Cnn_learner is not learning (losses aren't changing)

alter718 · October 6, 2020, 5:58pm

Hi all. I’m trying to run my own version of the first exercise and am running in to the following problem.
I can input my data in an ImageDataLoader but when I run the cnn_learner on that data the losses don;t change and my training takes 1 sec. Any thoughts? I’ve included the code below to help with diagnosing the problem.

path = ‘…/input/parrotfish/parrotfish’
fish = ImageDataLoaders.from_folder(path, valid_pct=0.2, seed=3, item_tfms = Resize(224))
fish.valid_ds.items[:3]
fish.train_ds.items[:3]
len(fish.valid_ds), len(fish.train_ds)

(this returns lengths of 13,54 so the images are recognized).

fish.valid.show_batch(max_n=3, nrows=1) - just checking to see if images are showing up. So far so good.

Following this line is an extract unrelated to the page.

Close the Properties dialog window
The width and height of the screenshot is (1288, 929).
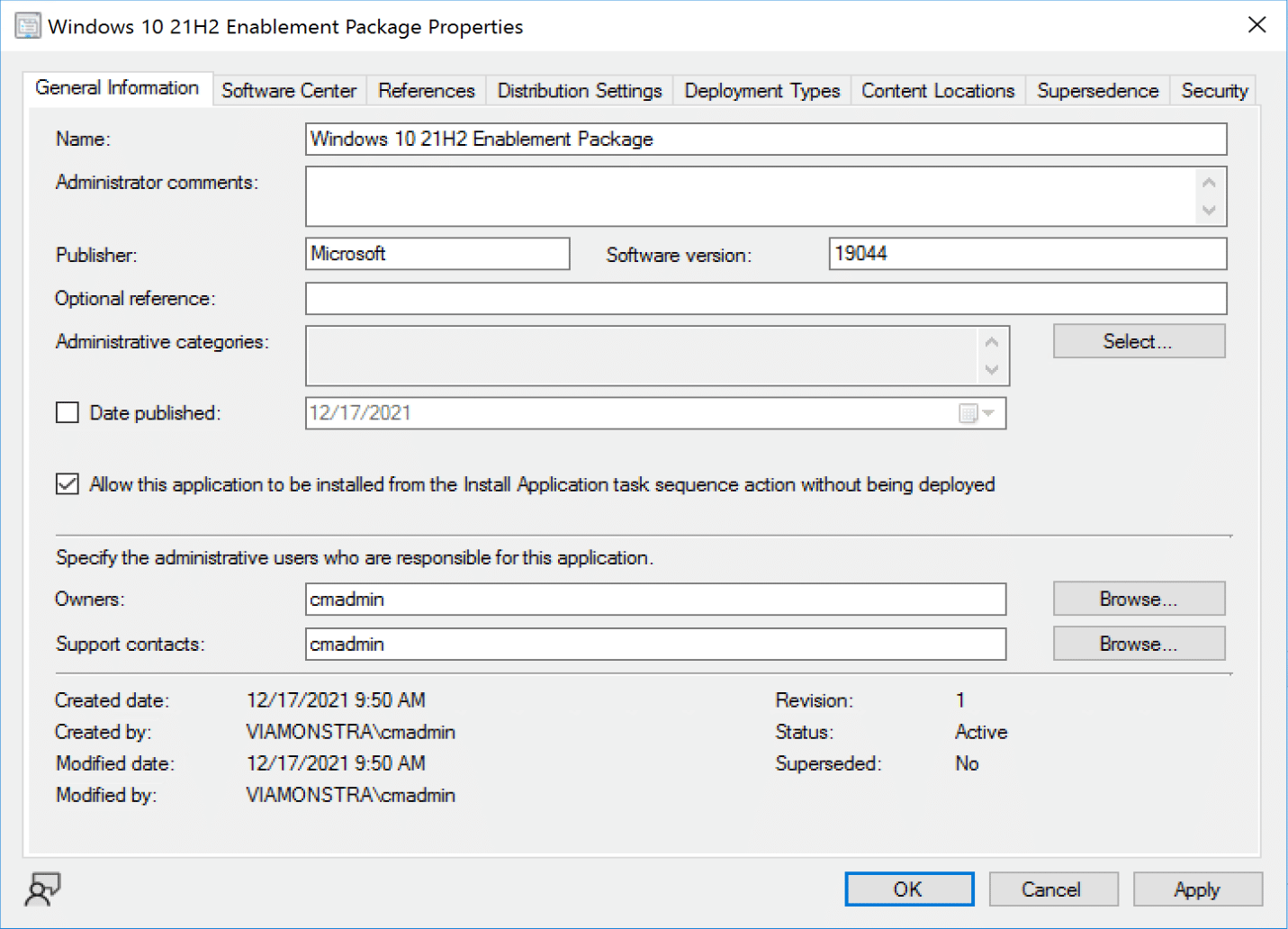[1256, 25]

learn = cnn_learner(fish, resnet34, metrics=error_rate)
learn.fine_tune(1)

And this happens:

epoch	train_loss	valid_loss	error_rate	time
0	nan	0.000000	0.000000	00:01
epoch	train_loss	valid_loss	error_rate	time
0	nan	0.000000	0.000000	00:01

Sorry for the formatting. Any thoughts out there? Thanks.

GoofyMango · October 7, 2020, 8:04pm

Hmm, I am not really sure, but one idea worth checking out would be printing the results of

len(fish.train), len(fish.valid)

That will show the number of batches in the train and valid DataLoaders. I’m interested in that because the default batch size is 64, and there’s less than 64 images in your train and valid datasets, so maybe it’s not forming batches correctly. Another thing you could try would be passing in a smaller batch size to ImageDataLoaders, like this:

ImageDataLoaders.from_folder(path, bs=4, valid_pct=0.2, seed=3, item_tfms=Resize(224))

Also, just so you know, you can format code in posts by putting 3 backticks around codeblocks, like this:

alter718 · October 7, 2020, 11:26pm

Thanks. I figured it out. My training labels weren’t loading properly so there was literally nothing to learn. Thanks in any case.